Liquidity Sweeps Explained: How to Identify and Trade Them
A liquidity sweep is a trading concept used by price action traders (also known as SMC or ICT traders). A liquidity sweep occurs when large institutions or market participants execute large orders, triggering pending buy or sell orders at levels of liquidity. This article explains liquidity, how to identify liquidity sweeps, how to trade liquidity sweeps, and the difference between a liquidity sweep and a liquidity grab.
What is Liquidity in Trading
There are two types of liquidity in the market: Buyside Liquidity (BSL) and Sellside Liquidity (SSL). BSL refers to the levels on the chart where short sellers have their stop losses set, while SSL refers to the levels where traders who are long have their stop losses set.
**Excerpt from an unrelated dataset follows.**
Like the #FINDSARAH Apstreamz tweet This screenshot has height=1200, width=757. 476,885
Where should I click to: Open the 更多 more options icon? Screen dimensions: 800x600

These levels are typically found at highs/lows of ranges and are seen as areas where traders exit losing positions. This guide explains how to identify and trade buyside liquidity and sellside liquidity.
What is a Liquidity Sweep
A liquidity sweep is a market phenomenon where significant players, such as institutional traders, deliberately drive prices through key levels to trigger clusters of pending buy or sell orders. These key levels, typically at buyside liquidity and sellside liquidity, are areas where retail traders commonly place stop losses for their positions. The goal of a liquidity sweep is to create the necessary liquidity for these large market participants to enter or exit positions with minimal slippage. Once these pending orders are triggered, the market often reverses direction, creating rapid price movements.
How to Identify a Liquidity Sweep
In order to identify a liquidity sweep, mark out buyside liquidity and sellside liquidity levels on your chart. Then, observe how price reacts around these levels. If price goes below or above your level and shoots back up or down, this is considered a liquidity sweep. If there is a liquidity sweep at sellside liquidity, you should have a long bias and look for long trade opportunities. If there is a liquidity sweep at buyside liquidity, you should have a short bias and look for short trade opportunities.
Buyside Liquidity Sweep
In this example, buyside liquidity is the key level to watch. Price shoots above this level, consolidates, and comes back down below the level. This is considered a sweep of liquidity and you should now have a bearish bias in the market or look for short trade opportunities.
Sellside Liquidity Sweep
In this example, sellside liquidity is the key level to watch. Price goes below this level, consolidates, and comes back up above the level. This is considered a sweep of liquidity and you should now have a bullish bias in the market or look for long trade opportunities.
How to Trade Liquidity Sweeps
Liquidity sweeps should not be solely used as a buy or sell indication in trading. Instead, they should be used as a piece of confluence or confirmation in your trading strategy. As mentioned above, liquidity sweeps can set a market bias such as bullish or bearish. Once you’ve established your bias, you can look to execute trades at key levels such as Fair Value Gaps (FVG) or Order Blocks (OB).
Long Trade Example
In this example, there is a sweep of sellside liquidity meaning we should look for long trade opportunities. Shortly after, price jumps up and forms a bullish fair value gap. This FVG can be used as our key level for a point of entry. Once price retraces to the FVG, take a long entry, setting your stop loss below the liquidity level and taking a 1:2 risk-to-reward trade.
Short Trade Example
Liquidity Sweeps vs. Liquidity Grabs
Liquidity sweeps and liquidity grabs are very similar, but they have different price movement characteristics. With a liquidity sweep, price goes above or below a level of liquidity and then comes back up. Price can consolidate above or below the level for a while though and it will still be considered a liquidity sweep once it trades back above or below the liquidity level.
However, liquidity grabs occur in just one candle stick. A candle will go above or below the liquidity level and quickly shoot back up. This type of candle will have a large wick and a small body, similar to the ‘Dragonfly Doji’ or ‘Gravestone Doji’ candle. For bullish liquidity grabs, or grabs at sellside liquidity, the large wick indicates a lot of buyers stepped into the market. For bearish liquidity grabs, or grabs at buyside liquidity, the long wick indicates a lot of sellers stepped into the market.
Can you trade solely using Liquidity Sweeps?
No, liquidity sweeps should not be used by themselves. Instead, they should be used as a form of confluence in trading. You can pair them with key levels such as Fair Value Gaps (FVG) or Order Blocks (OB) to create a simple trading strategy.
What is the best timeframe to trade Liquidity Sweeps?
There's no "best" timeframe to use liquidity sweeps on. They are identifiable on every timeframe and can be used on timeframes as low as the 1-minute or as high as the 1-month.
What's the difference between a Liquidity Sweep and Liquidity Grab?
Liquidity sweeps involve price moving above or below a liquidity level and then returning, often after some consolidation, while liquidity grabs occur within a single candlestick, marked by a large wick and a small body, indicating strong buying or selling pressure.